The barrel itself for the Pièce des Présidents came from a 200-plus year-old oak tree, the majority of which was used as the new spire in the rebuilding of Notre Dame de Paris that was destroyed in 2019. Enough remained after the spire was in place to be used to make the special barrel.
Although most of the buyers hailed from Europe—Albert Bichot alone purchased 156 barrels, accounting for fully one-third of the sales—the sale attracted buyers from all over Asia, including Hong Kong, Japan, Taiwan, Singapore, and China, according to Matthew Floris, press officer for Sotheby’s.

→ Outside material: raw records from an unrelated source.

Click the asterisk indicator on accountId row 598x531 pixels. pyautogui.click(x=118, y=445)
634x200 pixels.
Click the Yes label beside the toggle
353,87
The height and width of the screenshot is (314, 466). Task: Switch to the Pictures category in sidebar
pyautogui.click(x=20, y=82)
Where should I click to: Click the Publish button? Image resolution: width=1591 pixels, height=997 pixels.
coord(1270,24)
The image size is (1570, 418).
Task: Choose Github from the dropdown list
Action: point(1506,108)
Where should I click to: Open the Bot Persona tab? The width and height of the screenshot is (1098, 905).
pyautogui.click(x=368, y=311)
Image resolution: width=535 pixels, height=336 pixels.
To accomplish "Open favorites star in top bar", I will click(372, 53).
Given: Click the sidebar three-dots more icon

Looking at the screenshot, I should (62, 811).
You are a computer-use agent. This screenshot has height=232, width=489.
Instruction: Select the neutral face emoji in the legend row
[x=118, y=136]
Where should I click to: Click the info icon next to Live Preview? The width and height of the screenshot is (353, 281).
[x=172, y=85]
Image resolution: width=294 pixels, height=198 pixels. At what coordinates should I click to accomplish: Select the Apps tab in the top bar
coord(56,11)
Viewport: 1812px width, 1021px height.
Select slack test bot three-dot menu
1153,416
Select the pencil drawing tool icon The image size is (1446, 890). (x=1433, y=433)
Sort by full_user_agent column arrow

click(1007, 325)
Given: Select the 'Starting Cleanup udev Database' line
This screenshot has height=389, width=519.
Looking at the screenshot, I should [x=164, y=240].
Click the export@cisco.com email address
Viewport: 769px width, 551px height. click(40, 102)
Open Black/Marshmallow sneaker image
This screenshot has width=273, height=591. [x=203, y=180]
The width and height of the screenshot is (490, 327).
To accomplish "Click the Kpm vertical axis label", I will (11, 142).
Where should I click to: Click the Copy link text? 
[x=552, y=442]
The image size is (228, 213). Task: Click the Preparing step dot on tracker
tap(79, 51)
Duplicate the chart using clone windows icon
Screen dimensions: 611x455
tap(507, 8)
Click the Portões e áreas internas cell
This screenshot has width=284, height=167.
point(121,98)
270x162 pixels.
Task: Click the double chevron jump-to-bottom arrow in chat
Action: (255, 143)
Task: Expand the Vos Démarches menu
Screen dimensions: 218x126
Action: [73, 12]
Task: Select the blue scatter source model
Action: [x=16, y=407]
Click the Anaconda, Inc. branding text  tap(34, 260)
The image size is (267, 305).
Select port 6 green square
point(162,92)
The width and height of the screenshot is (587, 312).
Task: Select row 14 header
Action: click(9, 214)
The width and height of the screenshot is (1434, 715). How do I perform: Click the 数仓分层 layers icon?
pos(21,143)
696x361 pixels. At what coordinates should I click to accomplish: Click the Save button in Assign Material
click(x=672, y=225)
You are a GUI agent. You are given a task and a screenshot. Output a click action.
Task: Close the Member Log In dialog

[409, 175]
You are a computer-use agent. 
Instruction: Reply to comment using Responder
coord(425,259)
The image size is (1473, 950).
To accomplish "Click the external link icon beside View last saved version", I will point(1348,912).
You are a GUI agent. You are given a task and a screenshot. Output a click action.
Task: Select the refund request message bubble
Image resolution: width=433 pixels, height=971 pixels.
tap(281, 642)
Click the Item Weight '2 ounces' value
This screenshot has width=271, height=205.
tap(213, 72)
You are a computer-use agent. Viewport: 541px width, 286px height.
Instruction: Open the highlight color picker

Ludivine Griveau, the current winemaker and first female to hold that position, was very pleased with the quality of the 2023s. From Hospices de Beaune vineyards, she produced 51 cuvées (bottlings) in 2023. She explained that variable weather during the growing season resulted in uneven ripening of the grapes. So, she and her team had to make a severe selection to eliminate diseased, unripe, or over-ripe ones. She estimated that she discarded 10 to 15 percent of the crop that made it to the winery and added that the harvesters could have discarded twice that amount in the vineyard. As a result, fewer barrels were up for sale at the 2023 auction (754 barrels, 475 of red and 179 or white) compared to 802 in 2022, despite a larger harvest.
To me, though the reds of 2023 were more difficult to taste because of their structure compared to the suave 2022s, they had purity of fruit, enlivening acidity, and balance. It appears Griveau’s severe selection paid off. If other producers did as well—and it’s far too early to tell—the 2023 vintage could be notable for both quantity and quality.